Salesforce, HubSpot, Zendesk, these are restaurants.
And this made sense. Running your own software was like running your own restaurant kitchen, expensive and complicated. And in many cases, this is still the right choice. If something is truly best-in-class, it’s often cheaper to buy the experience rather than build it.
2. Meal delivery kits (Open-source platforms)
Then meal delivery services appeared: HelloFresh, Blue Apron, etc.
They changed the model.
Instead of cooking everything for you, they give you ingredients + recipes.
You still cook the meal, but the hard part, planning and sourcing, is done.
The model clearly resonated. The global meal-kit market is roughly $25–33B today and projected to exceed $70B over the next decade. In the U.S. alone it was about $10.4B in 2023 and is expected to more than double by 2030.
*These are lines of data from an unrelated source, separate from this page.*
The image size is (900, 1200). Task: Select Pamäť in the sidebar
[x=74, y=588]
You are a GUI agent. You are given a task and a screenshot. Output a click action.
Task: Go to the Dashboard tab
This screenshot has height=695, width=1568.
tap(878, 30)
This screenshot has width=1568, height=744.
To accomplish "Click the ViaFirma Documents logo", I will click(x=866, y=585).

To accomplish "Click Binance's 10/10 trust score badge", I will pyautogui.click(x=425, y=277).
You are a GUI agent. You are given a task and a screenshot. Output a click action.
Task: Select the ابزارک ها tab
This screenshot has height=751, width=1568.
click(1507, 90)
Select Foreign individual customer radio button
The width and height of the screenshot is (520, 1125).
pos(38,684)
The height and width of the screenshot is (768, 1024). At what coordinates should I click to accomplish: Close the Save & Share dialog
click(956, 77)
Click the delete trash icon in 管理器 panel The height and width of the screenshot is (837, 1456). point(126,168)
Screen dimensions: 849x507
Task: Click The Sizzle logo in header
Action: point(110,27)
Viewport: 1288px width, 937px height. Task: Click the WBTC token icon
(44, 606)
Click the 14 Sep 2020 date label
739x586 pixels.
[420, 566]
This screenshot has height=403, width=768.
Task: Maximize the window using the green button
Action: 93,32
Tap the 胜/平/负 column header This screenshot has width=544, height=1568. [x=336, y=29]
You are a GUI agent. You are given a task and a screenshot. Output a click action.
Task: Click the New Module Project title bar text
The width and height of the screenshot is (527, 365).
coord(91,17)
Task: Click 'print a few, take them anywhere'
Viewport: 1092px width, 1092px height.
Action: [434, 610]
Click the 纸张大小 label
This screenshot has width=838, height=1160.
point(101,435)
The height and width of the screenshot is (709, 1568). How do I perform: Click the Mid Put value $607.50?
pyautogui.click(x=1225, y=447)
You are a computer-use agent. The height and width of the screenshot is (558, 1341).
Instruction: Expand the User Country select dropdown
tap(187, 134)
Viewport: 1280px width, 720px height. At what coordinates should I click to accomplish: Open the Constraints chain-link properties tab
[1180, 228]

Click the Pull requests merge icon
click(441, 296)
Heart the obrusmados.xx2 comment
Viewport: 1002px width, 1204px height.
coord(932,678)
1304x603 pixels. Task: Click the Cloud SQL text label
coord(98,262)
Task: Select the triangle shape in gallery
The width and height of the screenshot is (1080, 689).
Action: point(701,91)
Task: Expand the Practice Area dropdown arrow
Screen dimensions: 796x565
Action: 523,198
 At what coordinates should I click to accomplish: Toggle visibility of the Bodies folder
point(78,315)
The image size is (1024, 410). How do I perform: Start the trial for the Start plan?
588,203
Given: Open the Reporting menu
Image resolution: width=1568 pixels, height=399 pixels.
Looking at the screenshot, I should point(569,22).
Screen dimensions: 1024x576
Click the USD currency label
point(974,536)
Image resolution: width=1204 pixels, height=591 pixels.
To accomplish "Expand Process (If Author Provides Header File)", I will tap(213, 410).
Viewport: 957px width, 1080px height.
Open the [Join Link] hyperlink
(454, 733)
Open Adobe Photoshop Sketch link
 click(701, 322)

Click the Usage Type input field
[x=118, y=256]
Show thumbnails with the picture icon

That’s what open-source platforms like Odoo or Twenty CRM represent.
They give you the structure of enterprise software, but let you modify it however you want.
You aren’t locked into someone else’s workflow.
3. Grocery shopping (build-it-yourself software)
Finally there’s grocery shopping.
You buy raw ingredients and cook everything yourself.
This used to be the equivalent of building internal tools from scratch, something only large tech companies could afford.
But AI agents are starting to change that too.
Agents can now write code, connect APIs, automate workflows, and operate software directly.
In other words:
AI is making building your own software dramatically easier.
The psychology behind these models is actually quite predictable.
Most people don’t cook every meal themselves, not because they can’t, but because of time, expertise, and convenience.
Restaurants win when people want simplicity.
Meal kits win when people want control but not complexity.
Cooking wins when people want full customization.
Software markets are starting to follow the same pattern.
For years SaaS dominated because it was the easiest option.
But as customization becomes easier (and cheaper) the balance starts shifting.
Companies are realizing something important:
They don’t actually want generic workflows.
They want software that reflects how their business actually works.
AI agents accelerate this shift even further.
Instead of humans navigating software, agents can execute workflows directly across systems, retrieving data, triggering actions, and coordinating tasks.
This changes the economics of software.
Traditional SaaS pricing is built on per-seat subscriptions.
But agents don’t buy seats.
They operate systems.
At the same time, even SaaS companies are moving toward agent-driven architectures. For example Salesforce now runs autonomous agents through its Agentforce platform, and its CEO has said AI already performs 30–50% of internal work inside the company.
That alone tells you something about where things are going.
So where does this leave SaaS?
Probably not dead.
Restaurants still exist. They’re just no longer the only way people eat.
What seems more likely is a shift in the software stack:
• Open-source platforms become the base layer
• AI agents orchestrate workflows on top
• SaaS products become components rather than destinations
Instead of logging into five different tools, companies will have systems that assemble themselves around their workflows.
The UI becomes optional.
The agent becomes the interface.
And software stops looking like products, and starts looking more like infrastructure.
One last thought.
The SaaS era optimized for distribution.
The next era might optimize for adaptability.
Software that can reshape itself around a company will always beat software that forces the company to reshape itself around the tool.
Which is why open source + AI + agents together feel like something bigger than just another technology shift.
It feels like the moment when building software becomes easier than buying it.
And historically, when that happens, markets change very quickly.